Exercise instructions | Output the SQuAD fine-tuning notebook below word for word, with nothing changed or left out.

Notebook [3]: Training the reader on the SQuAD v1.1 dataset¶

This notebook shows how to fine-tune a pre-trained BERT model on the SQuAD.

*Note:* To run this notebook you will need to have access to GPU. The fine-tuning of the Reader was done with an AWS EC2 p3.2xlarge machine (GPU Tesla V100 16GB). It took about 2 hours to complete (2 epochs on SQuAD 1.1 train was enough to achieve SOTA results on SQuAD 1.1 dev).

In [1]:

import os
import torch
import joblib
from cdqa.reader import BertProcessor, BertQA
from cdqa.utils.download import download_squad

/home/supercalculateur/source/andre/cdqa-dev/env-cdqa/lib/python3.6/site-packages/sklearn/externals/joblib/__init__.py:15: DeprecationWarning: sklearn.externals.joblib is deprecated in 0.21 and will be removed in 0.23. Please import this functionality directly from joblib, which can be installed with: pip install joblib. If this warning is raised when loading pickled models, you may need to re-serialize those models with scikit-learn 0.21+.
  warnings.warn(msg, category=DeprecationWarning)

Supplied material |
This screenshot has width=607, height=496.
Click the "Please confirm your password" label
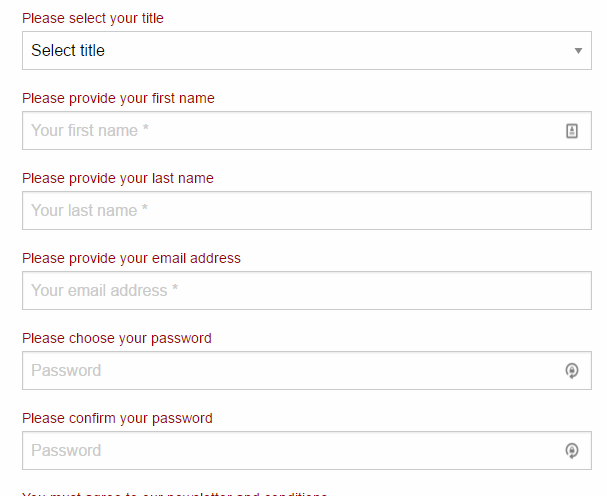tap(117, 418)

Exercise response |
Notebook [3]: Training the reader on the SQuAD v1.1 dataset¶

This notebook shows how to fine-tune a pre-trained BERT model on the SQuAD.

*Note:* To run this notebook you will need to have access to GPU. The fine-tuning of the Reader was done with an AWS EC2 p3.2xlarge machine (GPU Tesla V100 16GB). It took about 2 hours to complete (2 epochs on SQuAD 1.1 train was enough to achieve SOTA results on SQuAD 1.1 dev).

In [1]:

import os
import torch
import joblib
from cdqa.reader import BertProcessor, BertQA
from cdqa.utils.download import download_squad

/home/supercalculateur/source/andre/cdqa-dev/env-cdqa/lib/python3.6/site-packages/sklearn/externals/joblib/__init__.py:15: DeprecationWarning: sklearn.externals.joblib is deprecated in 0.21 and will be removed in 0.23. Please import this functionality directly from joblib, which can be installed with: pip install joblib. If this warning is raised when loading pickled models, you may need to re-serialize those models with scikit-learn 0.21+.
  warnings.warn(msg, category=DeprecationWarning)